Addressing review comments

arpitsardhana · arpitsardhana · commit baa7ccd0f809 · 2022-06-08T21:59:05.000-07:00
diff --git a/keps/prod-readiness/sig-node/3327.yaml b/keps/prod-readiness/sig-node/3327.yaml
@@ -1,3 +1,3 @@
 kep-number: 3327
 alpha:
-  approver:
+  approver: "@johnbelamaric"
diff --git a/keps/sig-node/3327-align-by-socket/README.md b/keps/sig-node/3327-align-by-socket/README.md
@@ -32,10 +32,10 @@ Items marked with (R) are required *prior to targeting to a milestone / release*
 - [ ] (R) Design details are appropriately documented
 - [ ] (R) Test plan is in place, giving consideration to SIG Architecture and SIG Testing input (including test refactors)
   - [ ] e2e Tests for all Beta API Operations (endpoints)
-  - [ ] (R) Ensure GA e2e tests for meet requirements for [Conformance Tests](https://github.com/kubernetes/community/blob/master/contributors/devel/sig-architecture/conformance-tests.md) 
+  - [ ] (R) Ensure GA e2e tests for meet requirements for [Conformance Tests](https://github.com/kubernetes/community/blob/master/contributors/devel/sig-architecture/conformance-tests.md)
   - [ ] (R) Minimum Two Week Window for GA e2e tests to prove flake free
 - [ ] (R) Graduation criteria is in place
-  - [ ] (R) [all GA Endpoints](https://github.com/kubernetes/community/pull/1806) must be hit by [Conformance Tests](https://github.com/kubernetes/community/blob/master/contributors/devel/sig-architecture/conformance-tests.md) 
+  - [ ] (R) [all GA Endpoints](https://github.com/kubernetes/community/pull/1806) must be hit by [Conformance Tests](https://github.com/kubernetes/community/blob/master/contributors/devel/sig-architecture/conformance-tests.md)
 - [ ] (R) Production readiness review completed
 - [ ] (R) Production readiness review approved
 - [ ] "Implementation History" section is up-to-date for milestone
@@ -49,37 +49,48 @@ Items marked with (R) are required *prior to targeting to a milestone / release*
 
 ## Summary
 
-Starting with Kubernetes 1.22, a new CPUManager flag has facilitated the use of CPUManager Policy options(#2625) which enable users to customize their behavior based on workload requirements without having to introduce an entirely new policy. These policy options work together to ensure an optimized cpu set is allocated for workloads running on cluster. The two policy options that already exist are full-pcpus-only(#2625) and distribute-cpus-across-numa (#2902).  With this KEP, new CPUManager policy option is introduced which ensures that all CPUs on a socket are considered to be aligned. Thus CPUManager will send a broader set of hints to TopologyManger, enabling the increased likelihood of the best hint to be  socket aligned with respect to CPU and other devices managed by DeviceManager
+Starting with Kubernetes 1.22, a new `CPUManager` flag has facilitated the use of `CPUManager` Policy options(#2625) which enable users to customize their behavior based on workload requirements without having to introduce an entirely new policy.

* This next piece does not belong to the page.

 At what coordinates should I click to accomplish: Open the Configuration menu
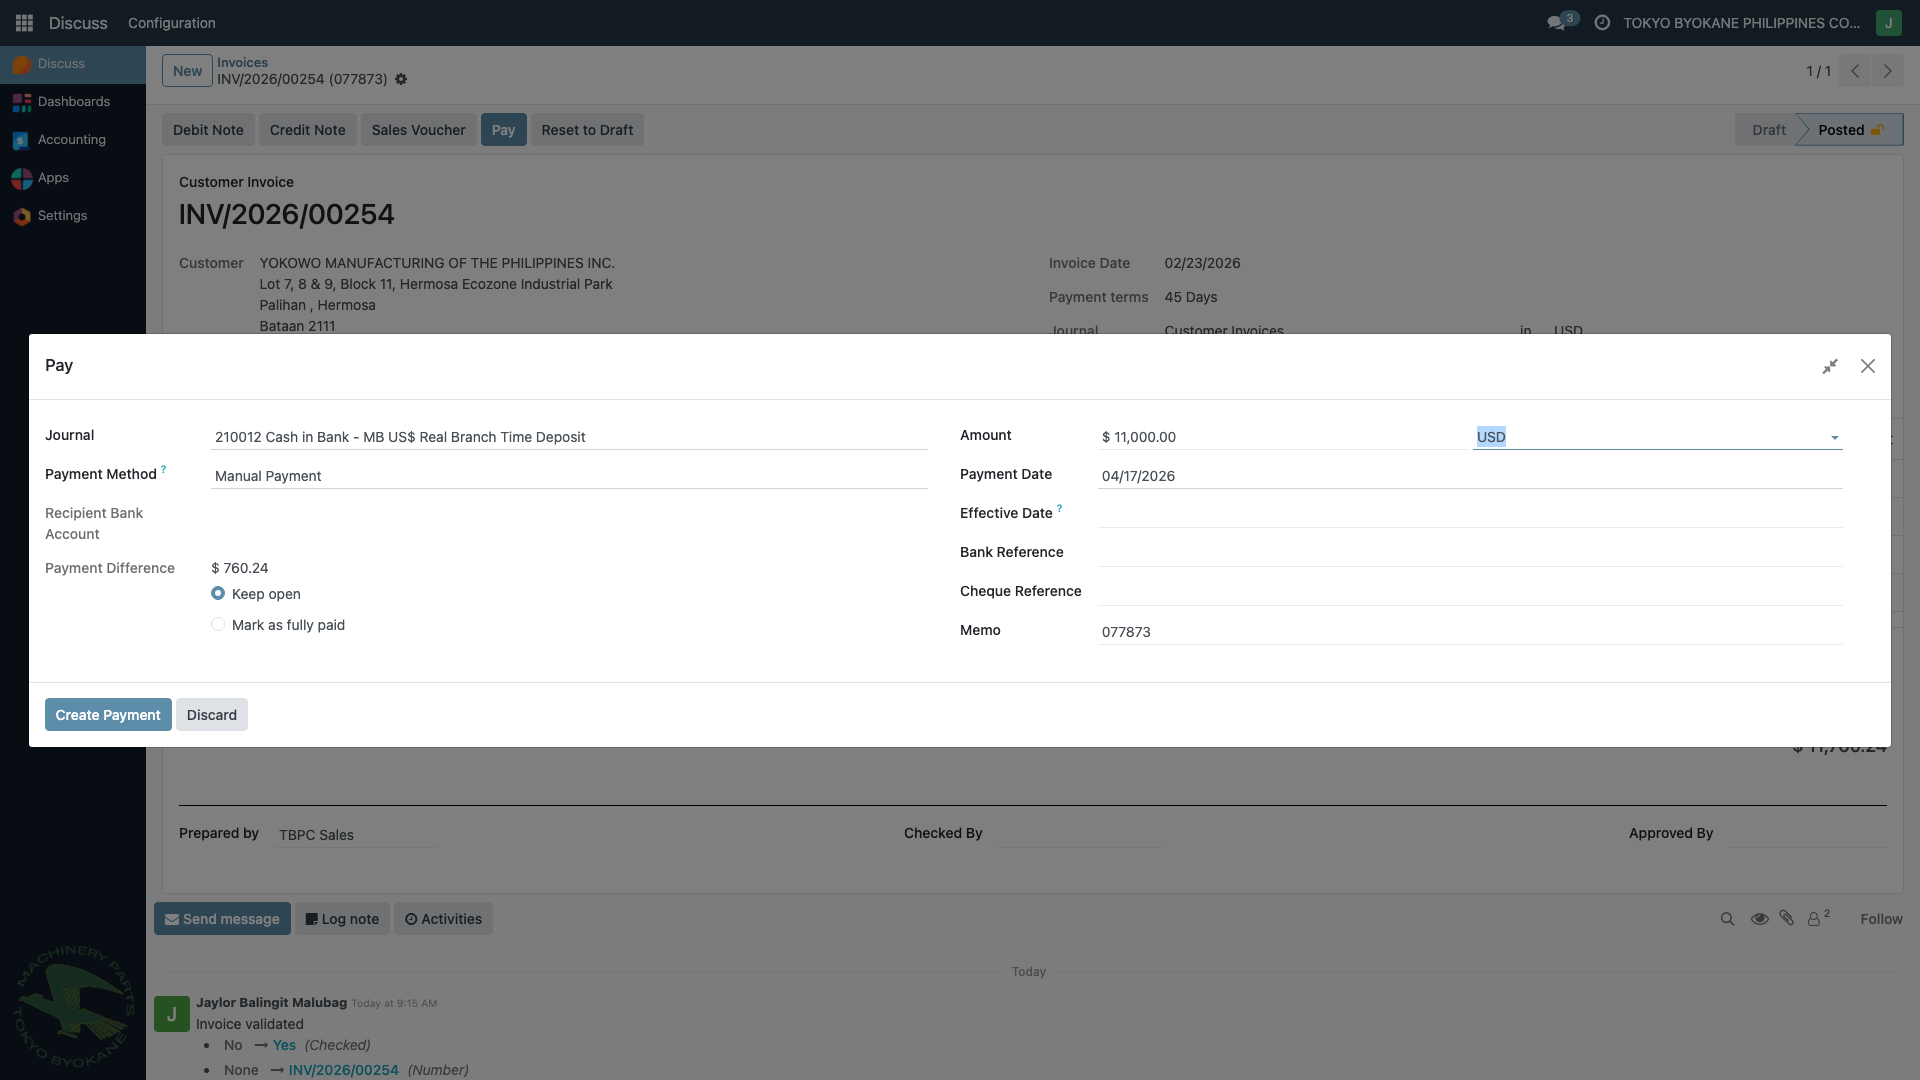point(171,22)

+These policy options work together to ensure an optimized cpu set is allocated for workloads running on a cluster.
+The two policy options that already exist are `full-pcpus-only`(#2625) and `distribute-cpus-across-numa` (#2902).
+With this KEP, a new `CPUManager` policy option is introduced which ensures that all CPUs on a socket are considered to be aligned.
+Thus, the `CPUManager` will send a broader set of hints to `TopologyManager`, enabling the increased likelihood of the best hint to be socket aligned with respect to CPU and other devices managed by `DeviceManager`.
 
 
 ## Motivation
 
-With the evolution of CPU architectures, the number of NUMA nodes per socket has increased. The devices managed by DeviceManager may not be uniformly distributed across all NUMA  nodes. Thus there can be scenarios where perfect alignment between devices and CPU may not be possible. Latency sensitive applications desire resources to be aligned at least within the same socket if NUMA alignment is not possible for optimal performance. By default, CPUManager prefers CPU allocation which requires a minimum number of NUMA nodes. However if NUMA nodes selected for allocation are spread across sockets, it results in degraded performance. By ensuring the selected NUMA nodes to be socket aligned, predictable performance can be achieved. The best possible alignment of CPUs with other resources(viz. Which are managed by device Manager) is crucial to guarantee predictable performance for latency sensitive applications.
+With the evolution of CPU architectures, the number of NUMA nodes per socket has increased.
+The devices managed by `DeviceManager` may not be uniformly distributed across all NUMA nodes.
+Thus there can be scenarios where perfect alignment between devices and CPU may not be possible.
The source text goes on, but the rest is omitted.